[Item coordinate rows]
****************************************
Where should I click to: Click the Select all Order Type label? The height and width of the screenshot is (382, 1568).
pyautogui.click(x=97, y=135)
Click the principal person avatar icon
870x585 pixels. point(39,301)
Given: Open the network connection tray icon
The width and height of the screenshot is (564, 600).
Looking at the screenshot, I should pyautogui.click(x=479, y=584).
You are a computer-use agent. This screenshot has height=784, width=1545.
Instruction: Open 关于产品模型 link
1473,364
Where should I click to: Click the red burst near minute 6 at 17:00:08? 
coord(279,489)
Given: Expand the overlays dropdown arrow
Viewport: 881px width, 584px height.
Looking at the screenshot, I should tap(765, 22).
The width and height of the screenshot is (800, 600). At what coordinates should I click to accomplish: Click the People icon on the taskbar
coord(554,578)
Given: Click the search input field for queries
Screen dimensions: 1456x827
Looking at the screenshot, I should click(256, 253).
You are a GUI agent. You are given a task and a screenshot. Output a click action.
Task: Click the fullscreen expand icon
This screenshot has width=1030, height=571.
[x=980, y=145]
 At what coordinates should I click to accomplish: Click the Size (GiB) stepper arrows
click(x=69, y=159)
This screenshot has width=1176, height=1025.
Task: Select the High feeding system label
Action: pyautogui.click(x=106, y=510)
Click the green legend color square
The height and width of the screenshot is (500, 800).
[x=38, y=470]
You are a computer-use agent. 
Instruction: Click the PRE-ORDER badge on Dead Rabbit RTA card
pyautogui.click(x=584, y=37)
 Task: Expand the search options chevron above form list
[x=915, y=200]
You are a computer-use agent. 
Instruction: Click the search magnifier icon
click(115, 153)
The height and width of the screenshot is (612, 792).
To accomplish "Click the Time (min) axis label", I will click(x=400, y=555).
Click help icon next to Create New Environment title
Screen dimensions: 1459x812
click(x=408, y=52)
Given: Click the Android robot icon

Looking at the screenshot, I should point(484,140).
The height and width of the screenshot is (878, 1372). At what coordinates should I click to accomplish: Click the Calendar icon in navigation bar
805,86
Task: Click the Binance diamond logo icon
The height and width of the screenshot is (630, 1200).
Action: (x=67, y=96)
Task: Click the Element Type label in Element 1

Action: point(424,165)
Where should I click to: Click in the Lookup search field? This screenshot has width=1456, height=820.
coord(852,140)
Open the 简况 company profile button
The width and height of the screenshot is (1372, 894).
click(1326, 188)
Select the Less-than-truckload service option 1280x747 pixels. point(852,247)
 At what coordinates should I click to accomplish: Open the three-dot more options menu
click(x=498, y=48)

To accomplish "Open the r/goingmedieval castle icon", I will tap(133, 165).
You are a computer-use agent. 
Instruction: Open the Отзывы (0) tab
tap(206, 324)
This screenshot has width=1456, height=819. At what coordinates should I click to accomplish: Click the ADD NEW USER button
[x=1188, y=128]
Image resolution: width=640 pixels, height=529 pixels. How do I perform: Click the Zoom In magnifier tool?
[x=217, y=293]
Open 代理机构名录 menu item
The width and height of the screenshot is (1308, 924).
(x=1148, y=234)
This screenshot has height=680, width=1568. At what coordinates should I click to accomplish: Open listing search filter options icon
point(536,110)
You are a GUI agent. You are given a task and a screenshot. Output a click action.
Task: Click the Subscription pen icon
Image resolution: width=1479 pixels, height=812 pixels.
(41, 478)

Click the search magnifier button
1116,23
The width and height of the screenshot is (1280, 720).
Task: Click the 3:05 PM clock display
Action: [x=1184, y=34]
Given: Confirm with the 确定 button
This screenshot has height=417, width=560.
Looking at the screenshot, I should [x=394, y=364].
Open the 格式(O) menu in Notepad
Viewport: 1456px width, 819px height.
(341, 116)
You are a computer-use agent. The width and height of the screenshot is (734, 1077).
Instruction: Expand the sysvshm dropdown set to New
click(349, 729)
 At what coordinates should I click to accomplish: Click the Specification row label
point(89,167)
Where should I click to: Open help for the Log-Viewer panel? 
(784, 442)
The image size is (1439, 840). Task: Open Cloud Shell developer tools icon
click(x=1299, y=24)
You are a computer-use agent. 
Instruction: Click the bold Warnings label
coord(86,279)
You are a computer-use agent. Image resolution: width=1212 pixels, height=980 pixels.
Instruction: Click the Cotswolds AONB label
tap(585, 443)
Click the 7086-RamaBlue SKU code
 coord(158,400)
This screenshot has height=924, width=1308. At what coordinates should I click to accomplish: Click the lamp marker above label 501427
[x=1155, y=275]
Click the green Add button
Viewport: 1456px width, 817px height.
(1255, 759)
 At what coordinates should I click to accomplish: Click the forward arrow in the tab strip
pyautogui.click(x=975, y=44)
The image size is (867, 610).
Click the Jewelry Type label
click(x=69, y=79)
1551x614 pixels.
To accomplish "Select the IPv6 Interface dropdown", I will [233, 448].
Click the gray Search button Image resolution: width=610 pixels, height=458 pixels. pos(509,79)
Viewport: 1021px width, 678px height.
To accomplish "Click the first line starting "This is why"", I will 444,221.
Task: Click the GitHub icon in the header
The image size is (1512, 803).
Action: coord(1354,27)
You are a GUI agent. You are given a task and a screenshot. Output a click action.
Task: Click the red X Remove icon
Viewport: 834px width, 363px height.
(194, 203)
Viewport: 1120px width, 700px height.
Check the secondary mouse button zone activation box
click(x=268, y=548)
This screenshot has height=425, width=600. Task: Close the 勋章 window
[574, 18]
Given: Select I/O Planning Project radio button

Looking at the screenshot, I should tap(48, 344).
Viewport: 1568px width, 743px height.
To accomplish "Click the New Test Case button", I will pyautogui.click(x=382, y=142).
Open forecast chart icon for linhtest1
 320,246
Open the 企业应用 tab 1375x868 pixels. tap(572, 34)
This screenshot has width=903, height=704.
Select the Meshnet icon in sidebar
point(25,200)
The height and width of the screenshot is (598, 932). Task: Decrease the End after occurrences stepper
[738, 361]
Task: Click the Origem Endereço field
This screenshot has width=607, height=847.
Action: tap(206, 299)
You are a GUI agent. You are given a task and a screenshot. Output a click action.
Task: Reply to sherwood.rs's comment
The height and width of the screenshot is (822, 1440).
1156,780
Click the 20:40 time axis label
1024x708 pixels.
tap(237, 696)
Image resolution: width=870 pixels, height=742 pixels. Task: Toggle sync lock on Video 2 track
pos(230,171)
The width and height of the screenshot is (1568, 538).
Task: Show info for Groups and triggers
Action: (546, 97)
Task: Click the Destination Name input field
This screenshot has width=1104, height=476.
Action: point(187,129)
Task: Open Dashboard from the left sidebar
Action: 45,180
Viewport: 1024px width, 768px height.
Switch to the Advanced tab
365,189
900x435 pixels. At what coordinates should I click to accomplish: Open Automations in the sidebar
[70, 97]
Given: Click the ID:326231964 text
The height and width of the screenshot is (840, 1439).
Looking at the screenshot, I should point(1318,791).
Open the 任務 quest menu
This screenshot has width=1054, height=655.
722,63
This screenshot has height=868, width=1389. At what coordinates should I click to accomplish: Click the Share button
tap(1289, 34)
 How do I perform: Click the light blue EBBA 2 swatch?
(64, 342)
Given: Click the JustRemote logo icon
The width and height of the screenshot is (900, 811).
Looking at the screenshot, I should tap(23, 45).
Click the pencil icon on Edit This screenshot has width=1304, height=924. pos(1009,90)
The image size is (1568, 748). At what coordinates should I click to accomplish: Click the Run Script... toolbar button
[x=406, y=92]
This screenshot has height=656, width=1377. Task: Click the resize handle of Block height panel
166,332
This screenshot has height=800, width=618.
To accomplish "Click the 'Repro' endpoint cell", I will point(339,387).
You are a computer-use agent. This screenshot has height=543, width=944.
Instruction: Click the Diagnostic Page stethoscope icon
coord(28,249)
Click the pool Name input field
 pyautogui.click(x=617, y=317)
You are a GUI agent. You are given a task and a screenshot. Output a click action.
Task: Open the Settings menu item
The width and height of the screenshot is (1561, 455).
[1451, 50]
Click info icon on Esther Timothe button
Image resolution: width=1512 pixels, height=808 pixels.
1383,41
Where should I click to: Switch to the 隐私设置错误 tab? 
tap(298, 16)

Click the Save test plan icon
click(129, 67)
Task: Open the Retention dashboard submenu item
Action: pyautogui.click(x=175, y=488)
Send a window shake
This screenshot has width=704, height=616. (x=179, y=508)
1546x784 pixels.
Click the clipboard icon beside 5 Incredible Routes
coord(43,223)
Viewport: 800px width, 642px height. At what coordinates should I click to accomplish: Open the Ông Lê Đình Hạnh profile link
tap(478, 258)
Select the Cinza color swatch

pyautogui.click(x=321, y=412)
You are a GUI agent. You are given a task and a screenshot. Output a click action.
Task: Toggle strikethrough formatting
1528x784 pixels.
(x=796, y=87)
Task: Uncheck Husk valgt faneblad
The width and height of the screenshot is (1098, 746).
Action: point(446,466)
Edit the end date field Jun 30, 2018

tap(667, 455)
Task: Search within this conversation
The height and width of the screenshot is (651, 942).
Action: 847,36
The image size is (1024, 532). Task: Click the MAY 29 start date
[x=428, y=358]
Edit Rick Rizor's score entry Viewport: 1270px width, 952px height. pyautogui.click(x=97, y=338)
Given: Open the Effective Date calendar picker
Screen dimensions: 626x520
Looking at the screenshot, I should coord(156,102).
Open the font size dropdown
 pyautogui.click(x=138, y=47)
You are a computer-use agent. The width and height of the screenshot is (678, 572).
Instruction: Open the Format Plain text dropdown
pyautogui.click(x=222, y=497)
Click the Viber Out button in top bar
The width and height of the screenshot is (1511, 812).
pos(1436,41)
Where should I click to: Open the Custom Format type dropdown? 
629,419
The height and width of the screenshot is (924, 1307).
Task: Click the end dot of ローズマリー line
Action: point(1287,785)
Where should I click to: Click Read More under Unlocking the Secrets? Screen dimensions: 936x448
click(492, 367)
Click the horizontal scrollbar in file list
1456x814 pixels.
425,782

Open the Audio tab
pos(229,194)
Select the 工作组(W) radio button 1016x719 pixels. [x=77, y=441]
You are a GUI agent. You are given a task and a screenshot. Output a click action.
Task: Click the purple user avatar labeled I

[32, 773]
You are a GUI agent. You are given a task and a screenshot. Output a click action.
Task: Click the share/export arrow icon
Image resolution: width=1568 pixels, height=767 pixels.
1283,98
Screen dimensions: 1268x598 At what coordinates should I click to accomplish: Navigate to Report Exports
****************************************
(TASK PROMPT) Reproduce verbatim the part of the rows that opens with the first row and closes with the line containing "Looking at the screenshot, I should click(256, 253).", including both of those lines.

(EXERCISE RESPONSE)
Where should I click to: Click the Select all Order Type label? The height and width of the screenshot is (382, 1568).
pyautogui.click(x=97, y=135)
Click the principal person avatar icon
870x585 pixels. point(39,301)
Given: Open the network connection tray icon
The width and height of the screenshot is (564, 600).
Looking at the screenshot, I should pyautogui.click(x=479, y=584).
You are a computer-use agent. This screenshot has height=784, width=1545.
Instruction: Open 关于产品模型 link
1473,364
Where should I click to: Click the red burst near minute 6 at 17:00:08? 
coord(279,489)
Given: Expand the overlays dropdown arrow
Viewport: 881px width, 584px height.
Looking at the screenshot, I should tap(765, 22).
The width and height of the screenshot is (800, 600). At what coordinates should I click to accomplish: Click the People icon on the taskbar
coord(554,578)
Given: Click the search input field for queries
Screen dimensions: 1456x827
Looking at the screenshot, I should click(256, 253).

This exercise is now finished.